For those skilled in the art apparently, implementation can produce various signals, and these signals are formatted as the information that can store or transmit of carrying.The data that this information for example can comprise the instruction that is used for manner of execution, be produced by one of described implementation.For example, signal format can be turned to the rule of carrying be used to the grammer that writes or read described embodiment as data, perhaps carry the actual syntax value that write by described embodiment as data.Sort signal can be formatted as for example electromagnetic wave (for example, using the radio frequency part of frequency spectrum) or baseband signal.This format for example can comprise encodes and with encoded data stream, carrier wave is modulated data stream.The information that signal carries can be for example to simulate or digital information.As everyone knows, can transmit this signal on various wired or wireless link.

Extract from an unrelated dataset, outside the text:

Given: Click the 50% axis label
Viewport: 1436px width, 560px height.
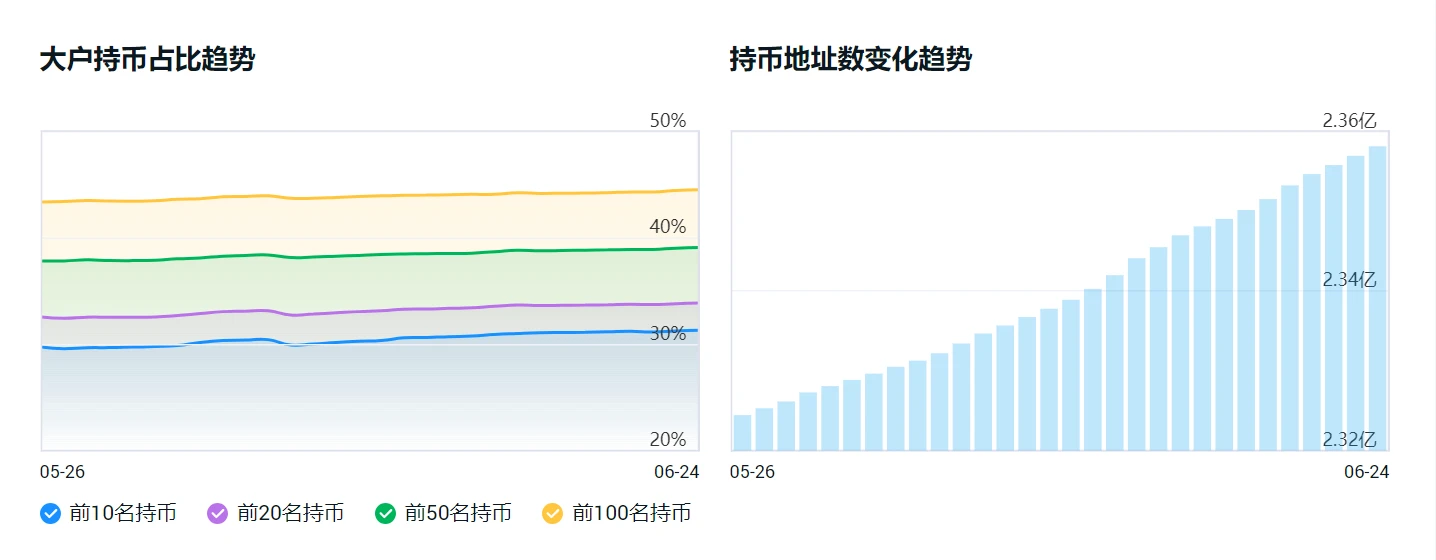Looking at the screenshot, I should (x=668, y=121).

Multiple implementation has been described.Yet, will understand and can carry out various modifications.For example, the element of different implementations can be made up, replenish, revise or remove to produce other implementation.In addition, those skilled in the art will appreciate that, can substitute disclosed structure and process with other structure and process, and the implementation that produces will be carried out identical at least in fact function in the mode identical at least in fact with implementation disclosed herein, to realize identical at least in fact result.Correspondingly, the application expects these and other implementation, and they all within the scope of the appended claims.

Claims

1. method that is used for multiple view video coding " MVC coding ", described method comprises:

Generate the side information that is used for complementary sequence parameter set " SPS " network abstract layer " NAL " unit, wherein:

Described supplemental SPS NAL unit is corresponding with SPS NAL unit, and has the NAL cell type code different from described SPS NAL unit;

Described supplemental SPS NAL unit is relevant to specific MVC layer in image sequence, one or more parameters of using during described side information is described in the coding of described specific MVC layer is decoded; And

Described side information comprises: (i) SPS identifier is used for described supplemental SPS NAL unit is associated with corresponding SPS NAL unit; (ii) one or more parameters are used for the sign specific MVC layer relevant to described supplemental SPS NAL unit; And the one or more MVC VUI parameters that (iii) are used for described specific MVC layer; And

Encode based on the side information that is used for supplemental SPS NAL unit that generates, to generate the coding of described specific MVC layer.